I tested it but this method is very slowly. If I call it with a list of 25 innerLists with 3 items it takes up to a minute to calculate the maxSumme. That is not normal isn't it? I must have made ​​a mistake but I can't find it. How can I optimize my method? Is there a faster way to do this?

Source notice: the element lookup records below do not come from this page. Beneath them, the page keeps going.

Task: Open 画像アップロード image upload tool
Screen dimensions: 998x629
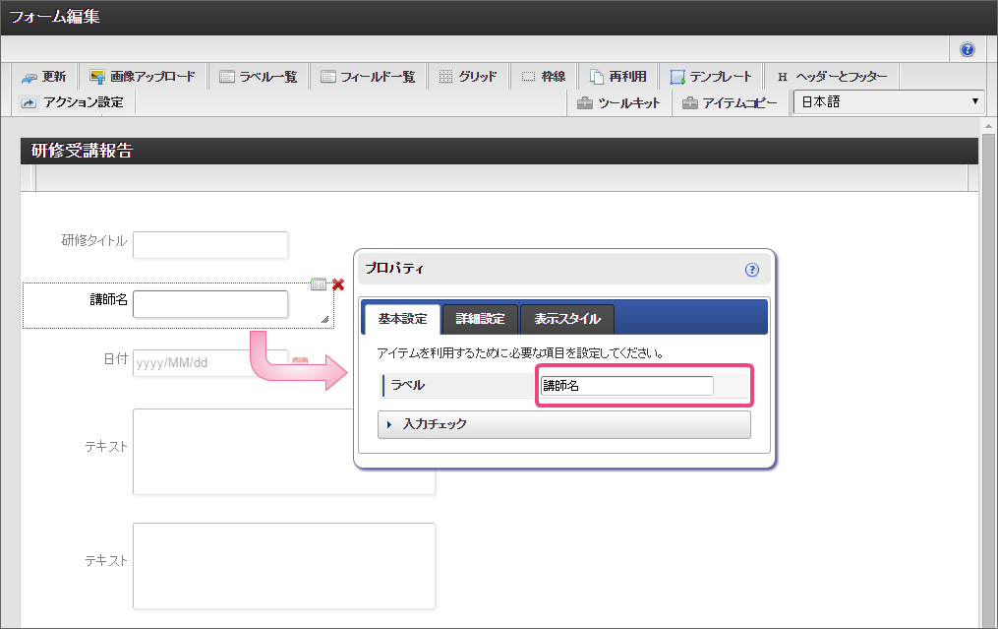Action: point(142,77)
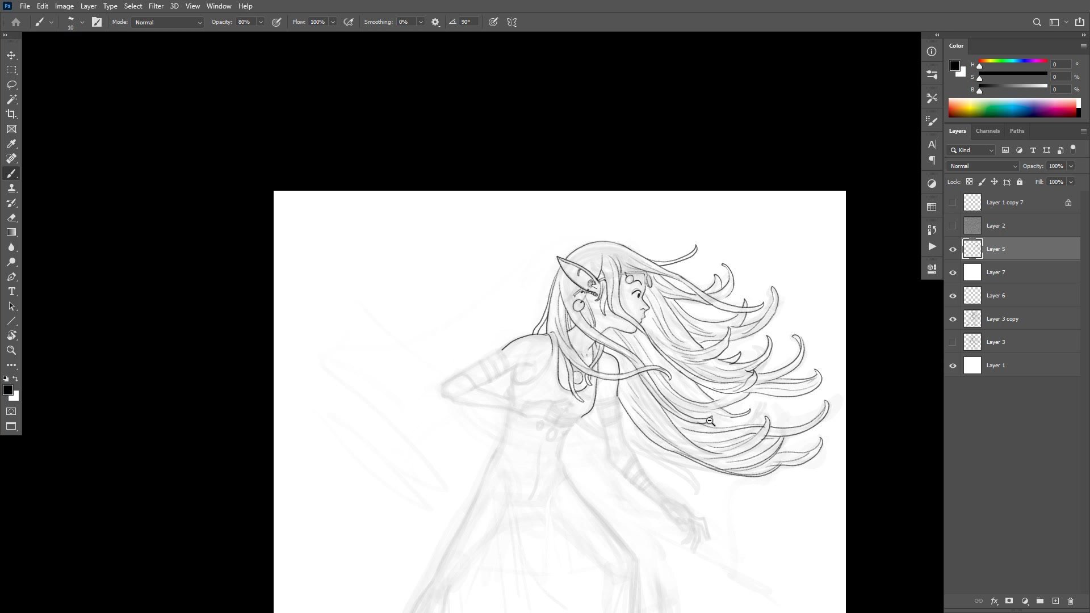Open brush smoothing options gear
Image resolution: width=1090 pixels, height=613 pixels.
pos(435,22)
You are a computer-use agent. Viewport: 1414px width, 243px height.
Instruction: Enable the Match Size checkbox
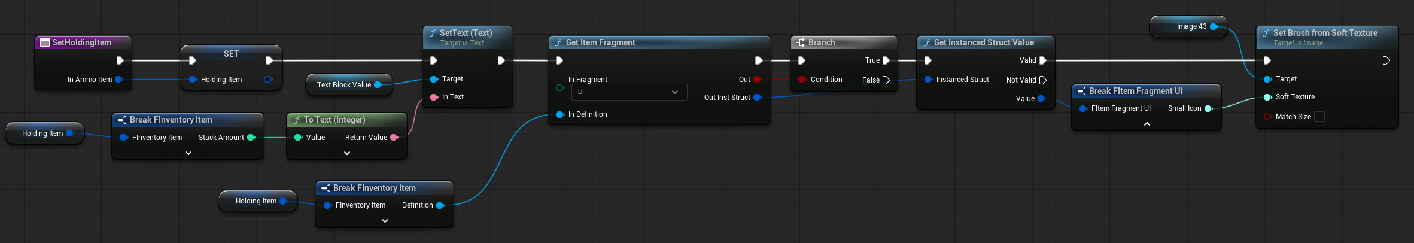pos(1319,117)
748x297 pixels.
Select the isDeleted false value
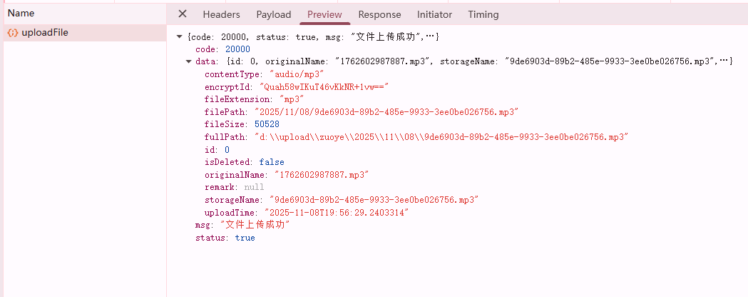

EDIT: I think found the mistake. I'm convinced that it is the maxSumme l then maxSumme l. I loop throught the list to often each time and that takes so long. But actually I have no idea how to avoid that.

1
haskelloptimization
let lifting the maxSumme l reduces the time complexity from exponential to linear. CSE is not always ok in lazy languages, but it is in this case.Philip JF
I'm new to Haskell. What do you mean with left lifting and CSE? It would be great if I can change it to a linear functionCilenco
He means wrapping the code which repeat subSumme x in let ssx = subSumme x in ... (and replacing subSumme x with ssx). It's like defining a new variable, in some sort. Also the same goes for maxSumme l. CSE means "common subexpression elimination". If the compiler would have realized that those expressions are the same, it could have done what we just described and opmitized the hell out of the code, but for some reason it didn't (maybe it's not always ok as Philip suggests).Guido
CSE can lead to more sharing and thus worsen asymptotic space efficency. GHC thus does less CSE than other agressive production quality compilers for this reason, although it could probably do a better job at handling cases like this.Philip JF
@Guido I think the problem is not the unshared subSumme, but the unshared maxSumme. Leaving subSumme unshared costs double; leaving maxSumme unshared doubles the number of recursive calls, which leads to an exponential cost in the length of the list being recursed on.Daniel Wagner

1 Answers

3
votes

So you've found the problem function. It's because for each list, you call subSumme many, many times. What you can do instead is map subSumme to each list passed to maxSumme, then find the maximum of those numbers:

maxSumme xs = maximum $ map subSumme xs

If you can't use maximum, you'll need to figure out how to implement that yourself =P

To explain the $ operator, it means to always run everything to the right before the left. It makes an expression like

f (g (h (i (j (k (l x))))))

into

f $ g $ h $ i $ j $ k $ l x

Be warned, this gets tricky with functions with multiple parameters. This wont compile

map $ (1+) $ replicate 10 1

because it's the same as

  map ((1+) (replicate 10 1))
= map ((1+) replicate 10 1))
= map (1 + replicate 10 1)
= map (1 + [1, 1, 1, 1, 1, 1, 1, 1, 1, 1])
         ^------ Can't add a number to a list!

But you could do

map (1+) $ replicate 10 1

Basically, all it's for is to remove the need for parentheses in a lot of cases.